Billy Bragg is a living legend of the British punk and folk music scenes who writes about politics and romance with equal passion. He’s also an activist for progressive causes, known on both sides of the Atlantic. This spring he released his twelfth studio album, Mr. Love & Justice (Anti-Records).
You recently published an op-ed in the New York Times about musicians’ rights on social networking sites like Bebo.
I wrote the op-ed about Bebo to highlight the question of how people who contribute content to Internet sites should be rewarded for their contribution. [The companies are] building their business on free content and yet when they monetize that free content, they walk away with close to $650 million from the sale. It does raise the question of whether those contributions should have been rewarded, because it is the content that creates those communities, rather than the host.

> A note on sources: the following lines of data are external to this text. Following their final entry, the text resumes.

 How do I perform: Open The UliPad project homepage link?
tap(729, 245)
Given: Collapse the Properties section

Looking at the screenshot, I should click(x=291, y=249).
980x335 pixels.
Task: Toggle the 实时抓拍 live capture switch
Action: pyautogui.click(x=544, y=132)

What’s the best way to monetize that contribution?
The way that the music industry has done it so far is to go after the users. I prefer a different model. Users don’t pay for radio. But that doesn’t mean it’s not being paid for. The business is paying because it uses the songs to attract advertising, and it pays some of the advertising revenue to the content providers. Rather than trying to criminalize their audiences, we should be looking at the business models that use music to attract advertisers and build community. People have said that websites give people free publicity. But I don’t see how that’s different than radio. Radio still pays a royalty. It’s music and the ability to hear and exchange music that’s driving a lot of the technology. Everyone says that music has value–I think they question whether it has a price. The users have found that it’s very easy to get music, and unfortunately business has decided that music doesn’t have a price anymore.
Do kids today expect everything to be free?
It isn’t a different impulse than me taping John Peel’s radio show in the evening. I couldn’t listen to that entire show. I didn’t like everything I heard. Half of it was horrible to my late-teen ears. But that’s where I first heard the Sex Pistols. Now, we all know radio’s become a lot less diverse since then. So the Interent offers the potential for hearing other things that you wouldn’t necessarily hear. I would be a fool if I came out against that. I really don’t want to criminalize that process. The people walking away with the big bucks are not the kid who’s downloading, filling his iPod with free music. It makes a lot more sense for us to be talking to the multinational conglomerates.